- Born: 1881
- Died: 1969 (aged 87–88)
- Education: Cambridge School of Architecture and Landscape Architecture (1920)
- Occupation: Architect

= Ethel B. Power =

American architect and magazine editor

Ethel B. Power (1881–1969) was an architect and the editor of House Beautiful magazine.

Power championed a generation of women architects who emerged from the newly founded Cambridge School of Architecture and Landscape Architecture. She also published a compilation of plans for small houses by notable architects of the day.

==Publishing career==

=== House Beautiful ===
Power was the editor of the influential shelter magazine House Beautiful (1923–34) for more than a decade. She also often published her own articles. She championed the work of Cambridge School graduates in general, and in particular on Eleanor Raymond's work, many of which she wrote herself. When in 1934 the magazine was sold and its editorial offices transferred to New York City, Power resigned because she did not choose to leave Boston.

=== The Smaller American Home ===
Her book The Smaller American Home (1927) is a compilation of 55 designs by notable architects of the 1910s and 1920s, with a focus on built-in features. She includes floor plans of houses in the Colonial, Spanish Revival, Creole cottage, and Storybook house styles together with shots of example interiors and landscaping.

Selected architects included Dwight James Baum, Wallace Frost, John F. Staub, Wallace Neff, Eleanor Raymond, and Henry Atherton Frost. Unlike some critics of the day who liked to position historicist and modernist architecture as antithetical to each other, Power stressed the features the two approaches shared, such as simple rectilinear plans and absence of ornamentation.

A portfolio of materials about Raymond's architectural work held by the museum Historic New England includes a number of articles by Power about Raymond.

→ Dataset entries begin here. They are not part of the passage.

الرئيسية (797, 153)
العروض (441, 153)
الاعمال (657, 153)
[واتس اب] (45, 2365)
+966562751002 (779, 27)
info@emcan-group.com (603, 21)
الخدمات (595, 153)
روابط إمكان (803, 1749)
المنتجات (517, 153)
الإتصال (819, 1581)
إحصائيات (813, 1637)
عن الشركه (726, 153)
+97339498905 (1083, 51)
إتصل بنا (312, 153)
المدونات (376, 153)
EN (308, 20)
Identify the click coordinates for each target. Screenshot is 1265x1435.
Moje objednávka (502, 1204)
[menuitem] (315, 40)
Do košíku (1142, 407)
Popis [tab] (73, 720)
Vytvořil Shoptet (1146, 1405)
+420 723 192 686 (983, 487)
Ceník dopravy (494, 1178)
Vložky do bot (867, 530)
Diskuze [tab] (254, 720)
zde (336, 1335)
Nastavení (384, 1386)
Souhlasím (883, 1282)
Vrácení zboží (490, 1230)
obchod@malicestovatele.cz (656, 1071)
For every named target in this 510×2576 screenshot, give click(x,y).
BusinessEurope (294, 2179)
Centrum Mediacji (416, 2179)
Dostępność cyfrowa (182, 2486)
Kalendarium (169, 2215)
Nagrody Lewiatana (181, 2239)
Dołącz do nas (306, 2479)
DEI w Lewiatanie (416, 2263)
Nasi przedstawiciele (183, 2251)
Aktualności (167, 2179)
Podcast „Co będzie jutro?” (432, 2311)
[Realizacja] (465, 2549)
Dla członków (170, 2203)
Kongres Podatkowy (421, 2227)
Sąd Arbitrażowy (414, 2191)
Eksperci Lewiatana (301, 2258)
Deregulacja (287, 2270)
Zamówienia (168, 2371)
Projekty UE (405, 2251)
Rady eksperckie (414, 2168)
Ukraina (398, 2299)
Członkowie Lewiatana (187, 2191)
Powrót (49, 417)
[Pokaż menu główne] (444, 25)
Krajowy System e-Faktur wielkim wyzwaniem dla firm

==Education and personal life==
Power was part of the first cohort to enter the Cambridge School of Architecture and Landscape Architecture in 1915. This group included her life partner, architect Eleanor Raymond (1887–1989), whom she had previously met through a suffragist organization. She graduated in 1920. Power and Raymond remained together for more than half a century, until Power's death. They resided on Beacon Hill in Boston.